_Extrait du texte_
ALBERA Dionigi, CRIVELLO Maryline, TOZY Mohamed (dir), Dictionnaire de la Méditerranée, Actes Sud, Arles, 2016, 1694 pages.

Homère ne nomme jamais la Méditerranée bien que toute l’action de l’Iliade et de l’Odyssée se situe dans ce cadre. C’est sans doute l’un des symboles de la complexité de ce monde. On peut certes convoquer de grands auteurs, Paul Valéry, Albert Camus, Lawrence Durrell ou Fernand Braudel qui, dans des registres différents, caractérisent « leur » Méditerranée. Mais, comme le disent les rédacteurs, cet espace se révèle polymorphe, insaisissable, propice à l’accumulation de lieux commun et d’interprétations contradictoires en tout domaine. Pourtant quelque 171 chercheurs se sont attachés à la rédaction d’un Dictionnaire de la Méditerranée qui ambitionne de cerner les savoirs, les territoires, les figures, les pratiques culturelles allant de Abraham, première entrée, à Zones marines protégées.

Il faut d’emblée renoncer à énumérer les lacunes de l’ouvrage. Chaque lecteur, en fonction de ses spécialités ou de ses curiosités, regrettera l’absence de maints personnages, lieux ou thèmes, absences inévitables dans une œuvre de cette ampleur. Les auteurs reconnaissent d’ailleurs les difficultés de l’entreprise et justifient leurs choix. Mieux vaut souligner les points forts du dictionnaire. Celui-ci s’appuie sur un fond événementiel saisi à travers des affrontements emblématiques comme Alalia, Lépante, Marathon, les croisades, la colonisation et la décolonisation, des figures majeures, par exemple celles de Jésus, Ibn Khaldoun, Léon l’Africain dont la Descripttione dell’Africa (1550) est bien analysée, Maïmonide dont le Guide des égarés (1191) est aussi heureusement caractérisé. Louis Bertrand, si représentatif de la littérature coloniale, n’est pas oublié. D’intéressantes notices attirent l’attention sur des auteurs moins connus du grand public, tels Goitein, Hilma Granqvist, Peristiany, Pitt-Rivers.

_Consigne A_
Reproduisez mot pour mot le passage du texte sur le Dictionnaire de la Méditerranée qui commence aux mots « Homère ne nomme » et s'arrête après « Zones marines protégées. ».
Ces enregistrements n'ont aucun rapport avec le texte.

_Enregistrements fournis_
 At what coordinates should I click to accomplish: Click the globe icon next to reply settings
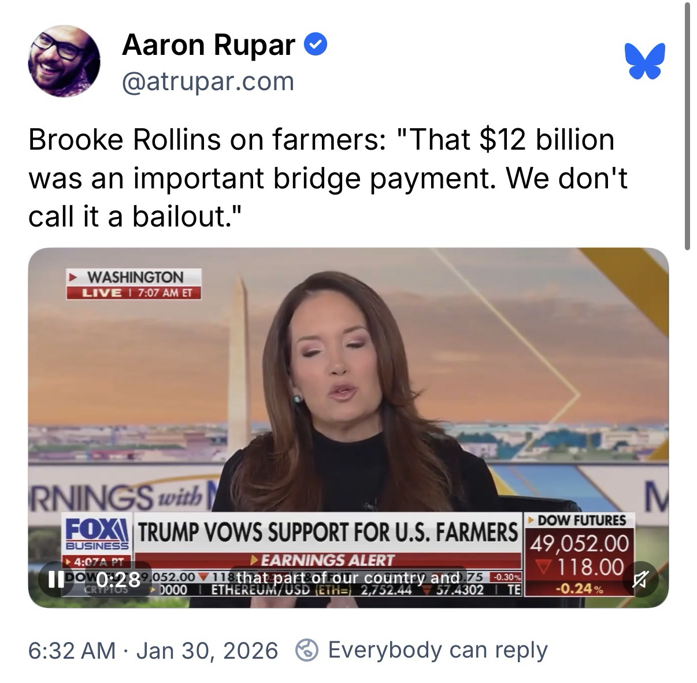pyautogui.click(x=306, y=651)
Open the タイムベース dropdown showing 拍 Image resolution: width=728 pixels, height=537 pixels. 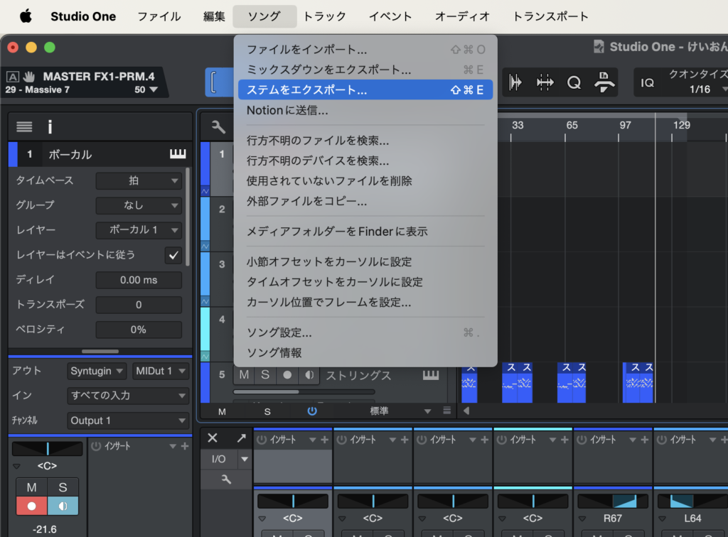point(139,180)
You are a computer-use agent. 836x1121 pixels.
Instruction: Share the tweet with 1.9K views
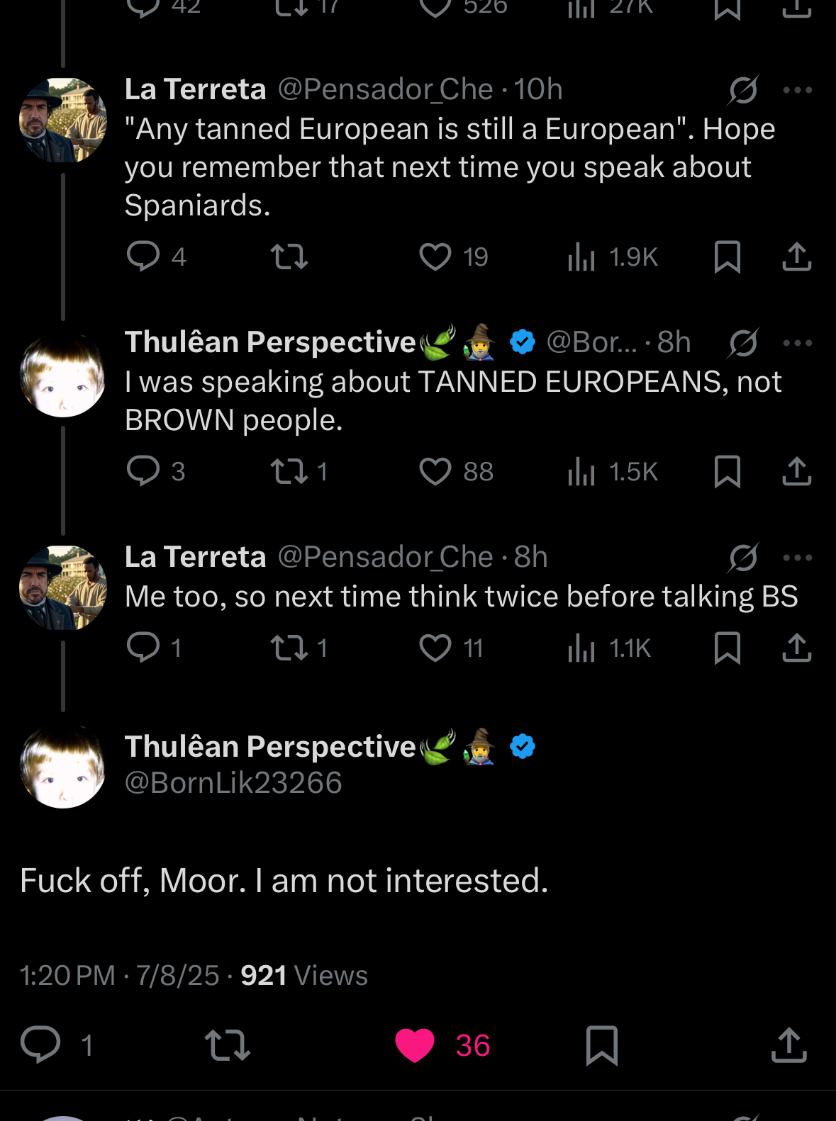[796, 257]
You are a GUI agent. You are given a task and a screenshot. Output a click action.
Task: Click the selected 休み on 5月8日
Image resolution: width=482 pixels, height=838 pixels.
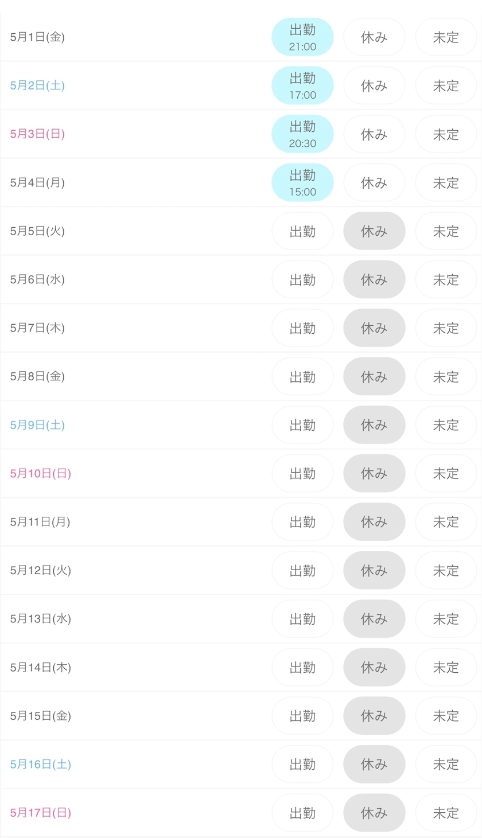pyautogui.click(x=374, y=377)
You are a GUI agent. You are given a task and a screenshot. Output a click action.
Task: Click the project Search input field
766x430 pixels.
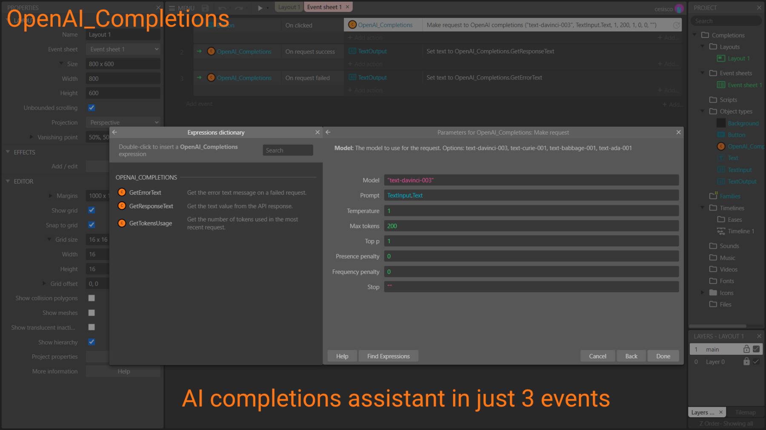click(726, 20)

_Consigne B_
Recopiez sans modification les enregistrements, de la ligne qui contient « You are a computer-use » jusqu'à la fin, cette ligne comprise. Laissez les images de côté dans votre réponse.

_Réponse rédigée A_
Homère ne nomme jamais la Méditerranée bien que toute l’action de l’Iliade et de l’Odyssée se situe dans ce cadre. C’est sans doute l’un des symboles de la complexité de ce monde. On peut certes convoquer de grands auteurs, Paul Valéry, Albert Camus, Lawrence Durrell ou Fernand Braudel qui, dans des registres différents, caractérisent « leur » Méditerranée. Mais, comme le disent les rédacteurs, cet espace se révèle polymorphe, insaisissable, propice à l’accumulation de lieux commun et d’interprétations contradictoires en tout domaine. Pourtant quelque 171 chercheurs se sont attachés à la rédaction d’un Dictionnaire de la Méditerranée qui ambitionne de cerner les savoirs, les territoires, les figures, les pratiques culturelles allant de Abraham, première entrée, à Zones marines protégées.

_Réponse rédigée B_
You are a computer-use agent. 836x1121 pixels.
Instruction: Share the tweet with 1.9K views
[796, 257]
You are a GUI agent. You are given a task and a screenshot. Output a click action.
Task: Click the selected 休み on 5月8日
Image resolution: width=482 pixels, height=838 pixels.
pyautogui.click(x=374, y=377)
You are a GUI agent. You are given a task and a screenshot. Output a click action.
Task: Click the project Search input field
766x430 pixels.
click(726, 20)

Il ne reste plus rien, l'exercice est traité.